Nude Baptism?

History of Early Christianity

COGwriter

Believe it or not, I received several emails from someone concerning a comment in my article on baptism when I stated:

Another bizarre practice that some claim used to be involved with compromised “Christianity” was nude baptism. Notice the following:

In at least some churches…the candidate was baptized naked, the children first, then the men, and finally the women. No one was to take into the water anything except his body (Latourette KS. A History of Christianity, Volume 1: to A.D. 1500. HarperCollins, San Francisco, 1975, p. 194).

As the Bible in no way endorses (nor records) nude baptism, the above demonstrates that pagan practices were used for people who professed, but apparently did not understand, Christ.

Because here is the question I was challenged with:

You claimed that early church baptism was performed clothed. Yet this is contrary to the uniform testimony of the early church fathers who wrote of their practices.

If false Christians are considered to be “early church fathers” then the answer is yes, but if we are talking about real Christian leaders, there simply is no historical evidence of this.
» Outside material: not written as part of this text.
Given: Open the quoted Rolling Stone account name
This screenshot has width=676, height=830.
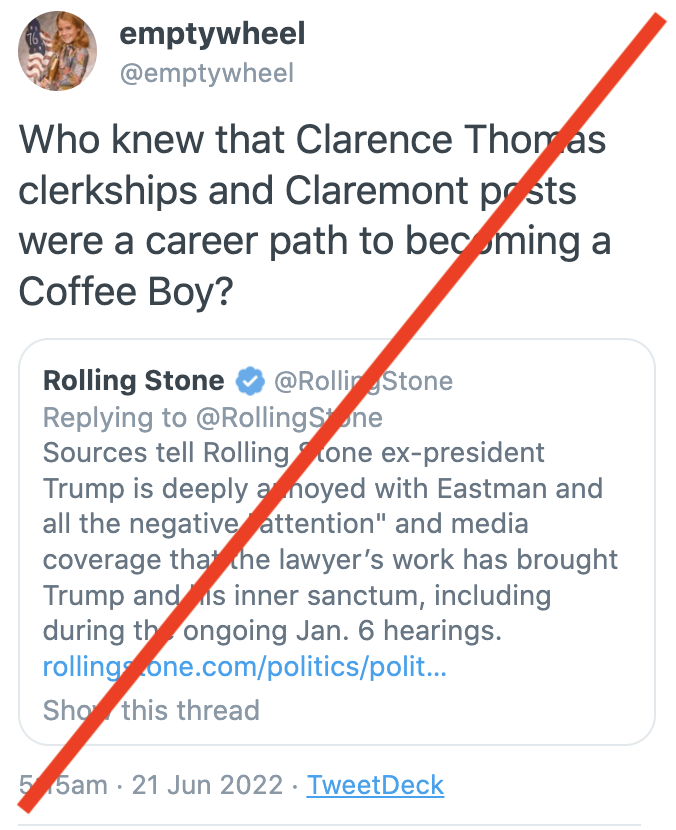Looking at the screenshot, I should [x=133, y=381].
The records of true second century Church leaders are scarce, and many (like most of the writings of Melito and Theophilus) were apparently destroyed (or somehow “lost’) by Greco-Romans. Partially because of this, in the 21st century, we simply do not have writings of every pagan practice that they condemned.

The earliest non-biblical writings (second century) that may have been Christian that mention baptism state:

6:2… Let your baptism abide with you as you shield (Ignatius’s Letter to Polycarp. J.B. Lightfoot translation).

1:2…truly born of a virgin and baptized by John that all righteousness might be fulfilled by Him…8:2 It is not lawful apart from the bishop either to baptize or to hold a love-feast (Ignatius’s Letter to the Smyrnaeans. J.B. Lightfoot translation).

18:2 For our God, Jesus the Christ, was conceived in the womb by Mary according to a dispensation, of the seed of David but also of the Holy Ghost; and He was born and was baptized that by His passion He might cleanse water (Ignatius’s Letter to the Ephesians. J.B. Lightfoot translation).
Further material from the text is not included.